- [Source material]
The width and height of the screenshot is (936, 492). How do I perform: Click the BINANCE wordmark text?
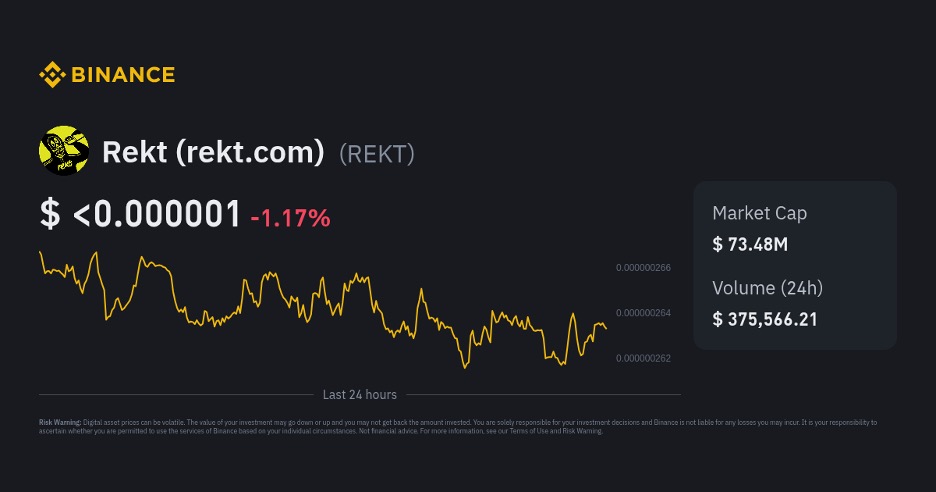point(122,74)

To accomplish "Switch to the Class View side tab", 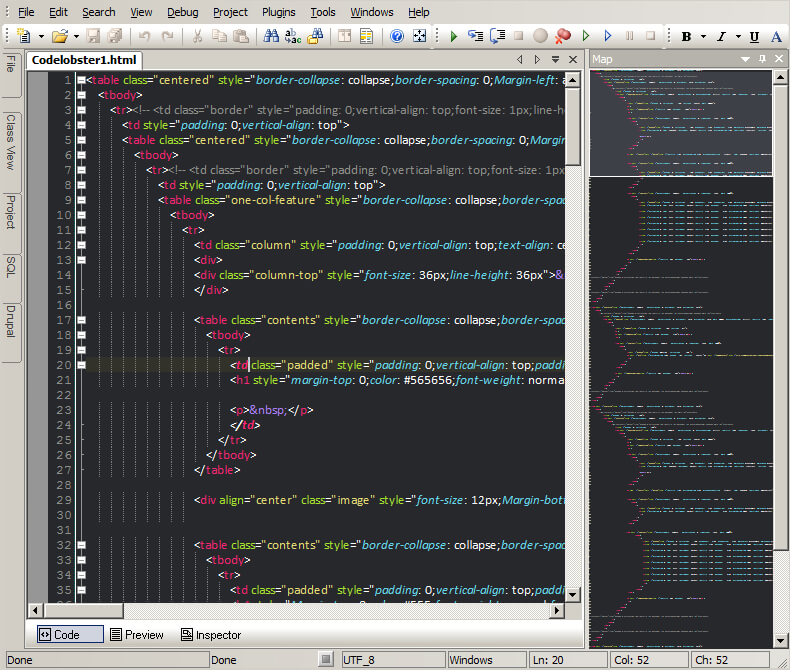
--
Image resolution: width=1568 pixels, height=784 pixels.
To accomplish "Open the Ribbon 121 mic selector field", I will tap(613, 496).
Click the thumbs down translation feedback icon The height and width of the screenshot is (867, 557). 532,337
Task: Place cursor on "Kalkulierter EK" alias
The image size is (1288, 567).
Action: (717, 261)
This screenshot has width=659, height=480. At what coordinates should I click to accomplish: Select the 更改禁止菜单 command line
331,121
* * *
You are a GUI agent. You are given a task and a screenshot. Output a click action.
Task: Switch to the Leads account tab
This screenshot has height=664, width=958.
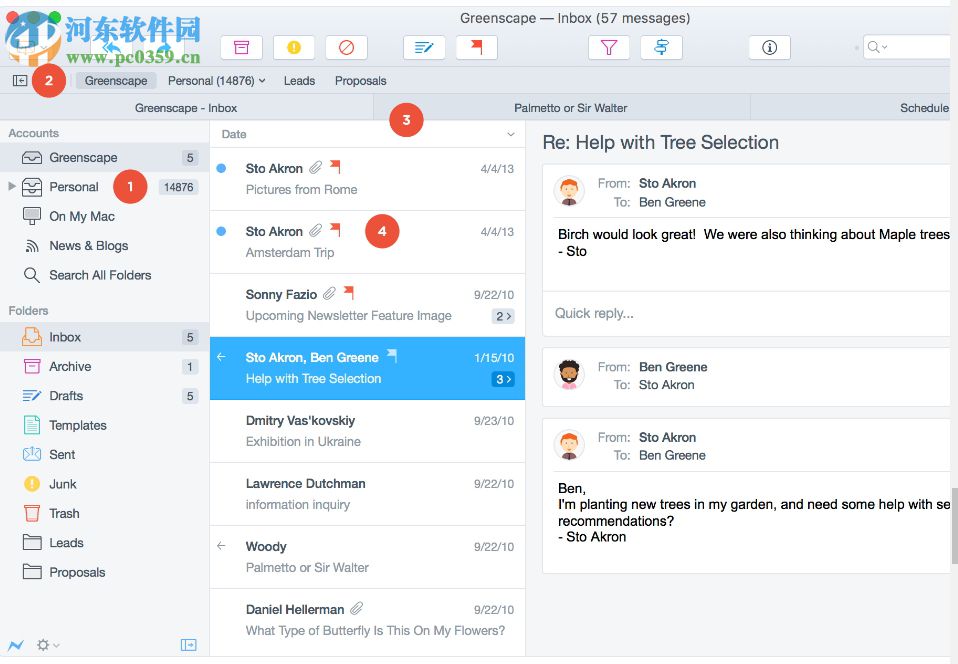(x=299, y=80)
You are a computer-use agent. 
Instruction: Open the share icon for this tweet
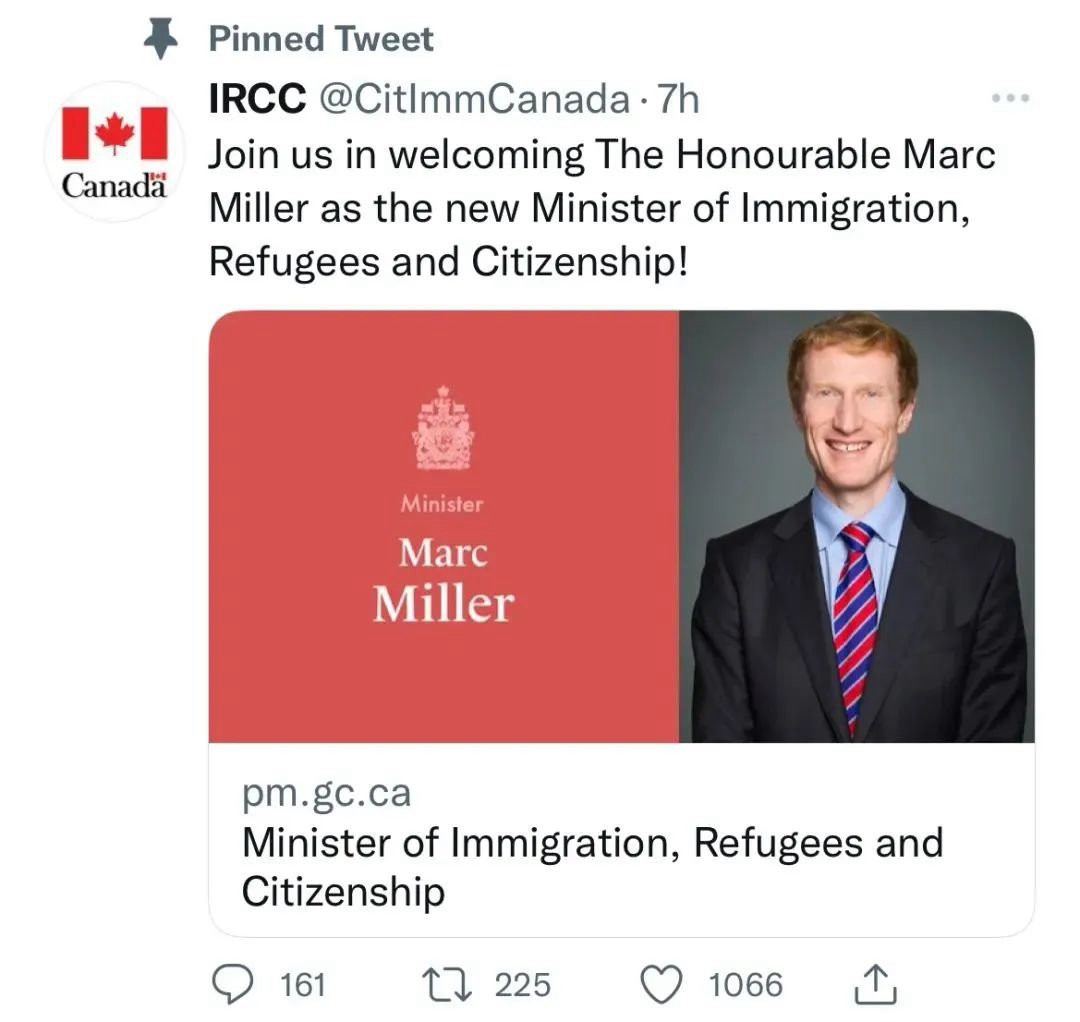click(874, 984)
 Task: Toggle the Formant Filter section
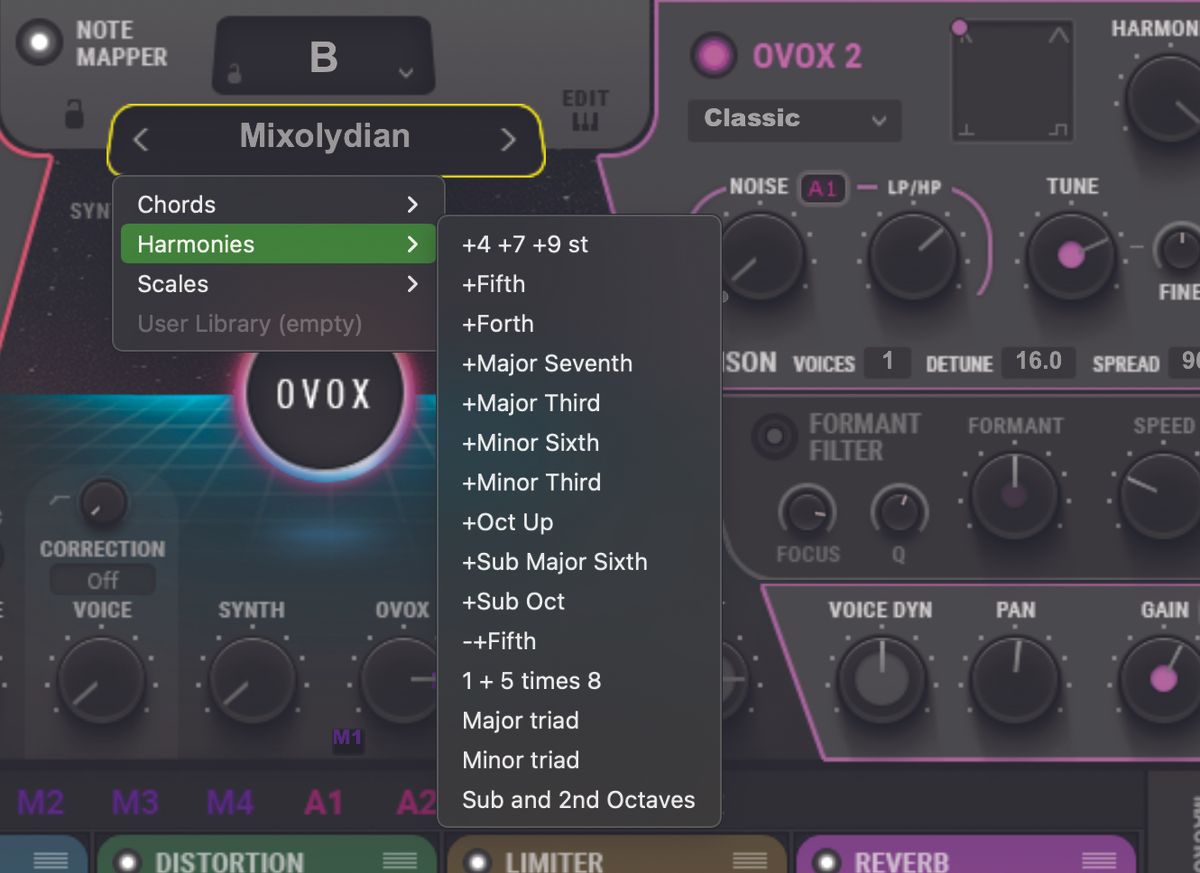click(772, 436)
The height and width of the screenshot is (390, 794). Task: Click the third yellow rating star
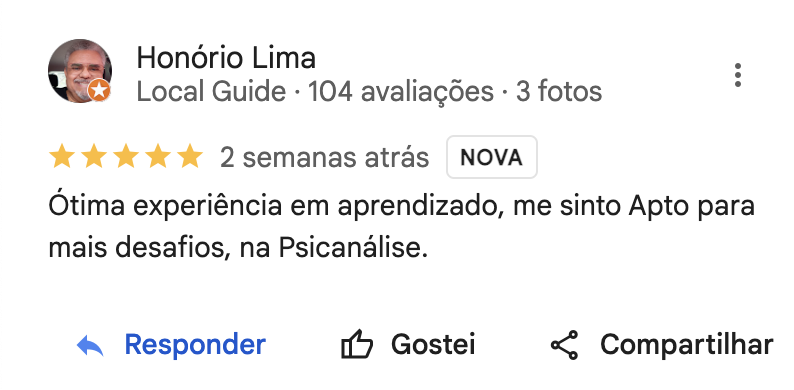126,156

- [Description of the task] Working through the records above, establish how many lines contain the string "agent", and reply with the number by itself.

- [Answer for this exercise] 2